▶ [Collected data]

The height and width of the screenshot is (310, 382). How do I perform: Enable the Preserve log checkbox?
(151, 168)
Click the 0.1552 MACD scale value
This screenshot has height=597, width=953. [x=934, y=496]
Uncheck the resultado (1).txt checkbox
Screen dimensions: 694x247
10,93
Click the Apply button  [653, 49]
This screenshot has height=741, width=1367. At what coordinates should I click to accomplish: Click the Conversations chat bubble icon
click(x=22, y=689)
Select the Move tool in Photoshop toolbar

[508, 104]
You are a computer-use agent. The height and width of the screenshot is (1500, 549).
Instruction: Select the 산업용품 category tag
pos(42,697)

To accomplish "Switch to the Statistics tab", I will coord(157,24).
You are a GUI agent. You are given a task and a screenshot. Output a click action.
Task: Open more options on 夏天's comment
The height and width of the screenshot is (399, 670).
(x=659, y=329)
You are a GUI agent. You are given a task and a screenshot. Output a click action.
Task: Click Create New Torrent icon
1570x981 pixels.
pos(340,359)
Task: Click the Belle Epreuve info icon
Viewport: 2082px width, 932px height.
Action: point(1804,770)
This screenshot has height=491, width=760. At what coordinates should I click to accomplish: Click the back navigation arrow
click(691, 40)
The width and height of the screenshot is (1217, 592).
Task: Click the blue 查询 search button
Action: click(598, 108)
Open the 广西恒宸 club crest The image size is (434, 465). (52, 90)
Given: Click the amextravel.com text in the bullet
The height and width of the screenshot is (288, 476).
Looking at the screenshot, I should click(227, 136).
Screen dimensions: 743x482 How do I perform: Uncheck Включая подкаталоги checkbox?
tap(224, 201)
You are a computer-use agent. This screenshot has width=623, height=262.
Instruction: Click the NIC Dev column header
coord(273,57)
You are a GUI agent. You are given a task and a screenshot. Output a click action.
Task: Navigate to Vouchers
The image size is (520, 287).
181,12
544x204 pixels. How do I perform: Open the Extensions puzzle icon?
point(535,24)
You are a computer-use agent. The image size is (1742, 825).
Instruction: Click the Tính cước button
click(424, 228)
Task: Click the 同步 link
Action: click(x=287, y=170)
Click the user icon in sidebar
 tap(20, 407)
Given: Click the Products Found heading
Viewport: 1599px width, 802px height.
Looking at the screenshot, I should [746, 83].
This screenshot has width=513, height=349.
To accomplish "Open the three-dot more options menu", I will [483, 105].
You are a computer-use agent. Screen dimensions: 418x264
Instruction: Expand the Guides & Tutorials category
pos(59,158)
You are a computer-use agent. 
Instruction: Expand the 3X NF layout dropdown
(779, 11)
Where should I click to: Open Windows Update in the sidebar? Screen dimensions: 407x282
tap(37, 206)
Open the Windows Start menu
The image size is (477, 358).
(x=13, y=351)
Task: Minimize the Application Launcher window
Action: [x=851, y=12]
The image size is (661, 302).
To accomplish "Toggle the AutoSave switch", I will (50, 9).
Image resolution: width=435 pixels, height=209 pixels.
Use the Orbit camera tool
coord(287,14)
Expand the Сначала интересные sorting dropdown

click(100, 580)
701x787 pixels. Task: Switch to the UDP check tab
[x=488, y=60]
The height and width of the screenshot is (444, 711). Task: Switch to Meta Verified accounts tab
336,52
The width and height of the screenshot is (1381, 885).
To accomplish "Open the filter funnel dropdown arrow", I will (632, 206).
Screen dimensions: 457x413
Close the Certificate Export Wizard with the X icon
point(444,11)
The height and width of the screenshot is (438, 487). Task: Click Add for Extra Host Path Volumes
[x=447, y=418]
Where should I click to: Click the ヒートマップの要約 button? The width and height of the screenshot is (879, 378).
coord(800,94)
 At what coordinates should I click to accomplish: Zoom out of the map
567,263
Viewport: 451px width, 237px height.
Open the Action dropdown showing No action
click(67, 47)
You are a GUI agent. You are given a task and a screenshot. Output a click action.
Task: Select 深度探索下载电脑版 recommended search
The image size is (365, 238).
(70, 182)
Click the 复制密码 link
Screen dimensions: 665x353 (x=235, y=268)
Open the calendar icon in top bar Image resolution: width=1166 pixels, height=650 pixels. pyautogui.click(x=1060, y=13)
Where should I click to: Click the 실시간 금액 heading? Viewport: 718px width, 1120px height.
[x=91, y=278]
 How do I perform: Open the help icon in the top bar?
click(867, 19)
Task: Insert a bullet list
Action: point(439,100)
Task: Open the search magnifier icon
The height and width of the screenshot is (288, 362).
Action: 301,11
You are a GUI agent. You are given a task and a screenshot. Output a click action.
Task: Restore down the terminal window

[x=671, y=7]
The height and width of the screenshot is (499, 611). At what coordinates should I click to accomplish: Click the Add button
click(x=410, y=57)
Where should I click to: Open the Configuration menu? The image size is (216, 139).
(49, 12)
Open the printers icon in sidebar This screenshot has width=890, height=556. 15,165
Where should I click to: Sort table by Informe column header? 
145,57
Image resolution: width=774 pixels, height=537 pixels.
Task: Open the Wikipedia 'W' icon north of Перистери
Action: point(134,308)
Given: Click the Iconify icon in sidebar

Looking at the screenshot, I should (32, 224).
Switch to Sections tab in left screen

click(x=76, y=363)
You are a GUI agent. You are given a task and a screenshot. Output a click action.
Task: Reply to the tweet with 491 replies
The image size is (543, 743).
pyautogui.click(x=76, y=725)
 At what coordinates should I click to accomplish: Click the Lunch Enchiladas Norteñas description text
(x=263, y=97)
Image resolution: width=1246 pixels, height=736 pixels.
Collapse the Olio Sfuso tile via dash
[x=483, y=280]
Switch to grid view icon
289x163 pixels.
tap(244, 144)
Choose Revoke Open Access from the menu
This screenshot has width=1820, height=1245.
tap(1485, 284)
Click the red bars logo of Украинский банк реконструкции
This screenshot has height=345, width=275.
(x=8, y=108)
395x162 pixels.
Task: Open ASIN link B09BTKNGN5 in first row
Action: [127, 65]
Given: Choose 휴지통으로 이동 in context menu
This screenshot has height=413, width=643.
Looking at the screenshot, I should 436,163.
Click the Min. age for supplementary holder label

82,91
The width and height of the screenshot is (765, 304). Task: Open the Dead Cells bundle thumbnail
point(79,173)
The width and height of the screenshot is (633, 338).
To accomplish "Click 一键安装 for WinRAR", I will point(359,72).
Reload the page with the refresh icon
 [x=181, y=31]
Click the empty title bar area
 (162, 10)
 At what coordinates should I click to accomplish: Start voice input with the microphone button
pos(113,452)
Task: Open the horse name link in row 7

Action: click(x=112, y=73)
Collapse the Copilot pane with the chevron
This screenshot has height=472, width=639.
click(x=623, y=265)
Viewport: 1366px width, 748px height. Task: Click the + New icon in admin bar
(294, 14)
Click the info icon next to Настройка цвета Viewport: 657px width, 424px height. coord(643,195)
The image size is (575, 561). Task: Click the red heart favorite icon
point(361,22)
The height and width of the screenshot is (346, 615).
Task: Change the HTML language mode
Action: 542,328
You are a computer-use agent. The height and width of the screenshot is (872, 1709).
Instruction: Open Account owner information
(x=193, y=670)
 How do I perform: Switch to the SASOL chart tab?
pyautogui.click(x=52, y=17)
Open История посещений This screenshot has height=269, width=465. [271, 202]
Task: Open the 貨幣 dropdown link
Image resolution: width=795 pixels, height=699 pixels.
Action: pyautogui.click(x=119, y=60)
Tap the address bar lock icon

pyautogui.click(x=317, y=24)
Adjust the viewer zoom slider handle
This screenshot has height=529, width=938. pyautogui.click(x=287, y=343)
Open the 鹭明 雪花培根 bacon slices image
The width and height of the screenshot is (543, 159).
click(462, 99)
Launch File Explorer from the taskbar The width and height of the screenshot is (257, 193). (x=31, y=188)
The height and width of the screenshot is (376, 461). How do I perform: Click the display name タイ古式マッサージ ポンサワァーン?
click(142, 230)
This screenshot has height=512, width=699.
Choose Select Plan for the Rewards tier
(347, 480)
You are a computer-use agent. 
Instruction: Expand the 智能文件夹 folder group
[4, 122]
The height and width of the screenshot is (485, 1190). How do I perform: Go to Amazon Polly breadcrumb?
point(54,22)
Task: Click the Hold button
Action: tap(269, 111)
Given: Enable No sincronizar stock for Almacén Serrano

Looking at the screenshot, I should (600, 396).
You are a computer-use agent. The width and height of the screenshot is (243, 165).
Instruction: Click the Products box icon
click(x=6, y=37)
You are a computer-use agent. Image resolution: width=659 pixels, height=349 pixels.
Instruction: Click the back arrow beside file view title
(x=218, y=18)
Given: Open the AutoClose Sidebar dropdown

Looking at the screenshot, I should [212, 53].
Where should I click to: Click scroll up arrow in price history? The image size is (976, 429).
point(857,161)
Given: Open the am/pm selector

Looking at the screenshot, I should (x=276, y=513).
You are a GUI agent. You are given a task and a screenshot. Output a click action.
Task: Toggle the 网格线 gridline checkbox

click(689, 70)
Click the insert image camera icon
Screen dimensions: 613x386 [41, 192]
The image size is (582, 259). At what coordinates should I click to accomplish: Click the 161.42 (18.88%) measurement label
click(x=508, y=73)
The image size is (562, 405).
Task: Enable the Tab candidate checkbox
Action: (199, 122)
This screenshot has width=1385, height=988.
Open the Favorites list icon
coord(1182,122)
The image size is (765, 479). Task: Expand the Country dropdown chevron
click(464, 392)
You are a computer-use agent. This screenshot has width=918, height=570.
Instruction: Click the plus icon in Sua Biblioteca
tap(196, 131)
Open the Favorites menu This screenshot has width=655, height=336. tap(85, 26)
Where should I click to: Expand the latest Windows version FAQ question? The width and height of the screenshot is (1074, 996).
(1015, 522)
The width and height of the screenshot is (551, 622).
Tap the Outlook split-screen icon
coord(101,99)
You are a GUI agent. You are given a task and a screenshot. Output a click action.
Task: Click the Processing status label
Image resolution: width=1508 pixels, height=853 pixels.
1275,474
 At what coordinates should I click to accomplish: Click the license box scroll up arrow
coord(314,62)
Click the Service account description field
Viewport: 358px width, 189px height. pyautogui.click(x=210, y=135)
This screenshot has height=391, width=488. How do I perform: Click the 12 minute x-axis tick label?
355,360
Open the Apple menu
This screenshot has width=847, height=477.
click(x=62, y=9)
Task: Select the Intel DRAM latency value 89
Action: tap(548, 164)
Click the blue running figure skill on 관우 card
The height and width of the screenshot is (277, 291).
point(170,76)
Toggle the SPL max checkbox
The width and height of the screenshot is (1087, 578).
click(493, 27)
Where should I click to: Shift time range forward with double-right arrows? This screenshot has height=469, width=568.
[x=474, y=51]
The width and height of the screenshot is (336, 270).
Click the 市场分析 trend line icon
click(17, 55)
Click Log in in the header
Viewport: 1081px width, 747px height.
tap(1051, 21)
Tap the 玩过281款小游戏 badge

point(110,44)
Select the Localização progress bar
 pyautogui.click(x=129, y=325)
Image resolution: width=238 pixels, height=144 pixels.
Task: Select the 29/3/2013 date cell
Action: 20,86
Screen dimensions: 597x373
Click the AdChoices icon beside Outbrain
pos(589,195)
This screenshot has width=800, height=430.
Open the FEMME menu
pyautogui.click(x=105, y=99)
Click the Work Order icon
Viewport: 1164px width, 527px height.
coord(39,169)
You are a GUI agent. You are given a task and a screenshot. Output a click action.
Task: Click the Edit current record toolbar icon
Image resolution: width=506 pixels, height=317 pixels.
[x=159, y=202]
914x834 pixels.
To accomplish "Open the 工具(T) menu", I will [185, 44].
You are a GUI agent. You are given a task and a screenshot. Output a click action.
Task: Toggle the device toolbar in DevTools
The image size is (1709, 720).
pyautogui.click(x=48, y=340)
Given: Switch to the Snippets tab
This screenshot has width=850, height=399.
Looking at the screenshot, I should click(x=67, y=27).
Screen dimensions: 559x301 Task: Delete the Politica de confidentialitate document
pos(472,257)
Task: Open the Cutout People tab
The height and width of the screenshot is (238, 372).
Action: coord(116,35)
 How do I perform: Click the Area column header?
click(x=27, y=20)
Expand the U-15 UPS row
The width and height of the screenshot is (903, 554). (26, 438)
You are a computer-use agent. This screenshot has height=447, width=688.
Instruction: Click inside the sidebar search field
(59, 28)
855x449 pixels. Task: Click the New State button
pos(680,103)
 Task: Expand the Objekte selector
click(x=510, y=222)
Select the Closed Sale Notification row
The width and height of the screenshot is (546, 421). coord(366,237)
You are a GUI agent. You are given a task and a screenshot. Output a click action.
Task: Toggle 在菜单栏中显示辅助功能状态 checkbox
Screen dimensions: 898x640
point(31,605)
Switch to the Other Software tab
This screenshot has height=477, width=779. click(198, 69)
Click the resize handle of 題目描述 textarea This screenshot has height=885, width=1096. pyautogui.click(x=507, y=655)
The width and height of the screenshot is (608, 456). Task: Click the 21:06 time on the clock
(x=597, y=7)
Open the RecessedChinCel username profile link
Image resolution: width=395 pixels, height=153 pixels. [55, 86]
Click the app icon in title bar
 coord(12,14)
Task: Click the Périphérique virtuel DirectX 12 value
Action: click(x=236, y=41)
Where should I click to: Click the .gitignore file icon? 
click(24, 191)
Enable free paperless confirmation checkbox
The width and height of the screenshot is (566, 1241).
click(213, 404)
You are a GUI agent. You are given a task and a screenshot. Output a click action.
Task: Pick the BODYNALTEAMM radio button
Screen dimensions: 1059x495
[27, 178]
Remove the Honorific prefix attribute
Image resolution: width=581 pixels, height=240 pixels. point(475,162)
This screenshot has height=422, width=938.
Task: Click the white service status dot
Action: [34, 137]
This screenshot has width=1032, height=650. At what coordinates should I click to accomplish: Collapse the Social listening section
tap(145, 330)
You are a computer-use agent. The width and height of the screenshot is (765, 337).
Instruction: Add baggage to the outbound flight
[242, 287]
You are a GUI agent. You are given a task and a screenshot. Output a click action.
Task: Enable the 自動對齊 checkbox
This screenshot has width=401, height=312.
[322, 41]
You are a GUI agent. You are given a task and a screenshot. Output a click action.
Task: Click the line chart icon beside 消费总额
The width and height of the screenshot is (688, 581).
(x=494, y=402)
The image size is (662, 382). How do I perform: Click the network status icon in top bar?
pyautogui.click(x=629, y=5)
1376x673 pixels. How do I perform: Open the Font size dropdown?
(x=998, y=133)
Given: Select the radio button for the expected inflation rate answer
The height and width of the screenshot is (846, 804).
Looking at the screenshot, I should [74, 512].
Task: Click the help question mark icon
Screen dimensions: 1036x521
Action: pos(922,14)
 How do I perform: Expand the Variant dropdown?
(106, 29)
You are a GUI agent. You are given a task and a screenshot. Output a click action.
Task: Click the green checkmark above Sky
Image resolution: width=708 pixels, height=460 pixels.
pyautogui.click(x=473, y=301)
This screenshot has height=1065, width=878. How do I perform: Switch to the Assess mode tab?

▶ [TASK] Where does the word "more" appear in the records above? Return every line that holds it.

▶ [WORKED SOLUTION]
Task: Open more options on 夏天's comment
To accomplish "Open the three-dot more options menu", I will [483, 105].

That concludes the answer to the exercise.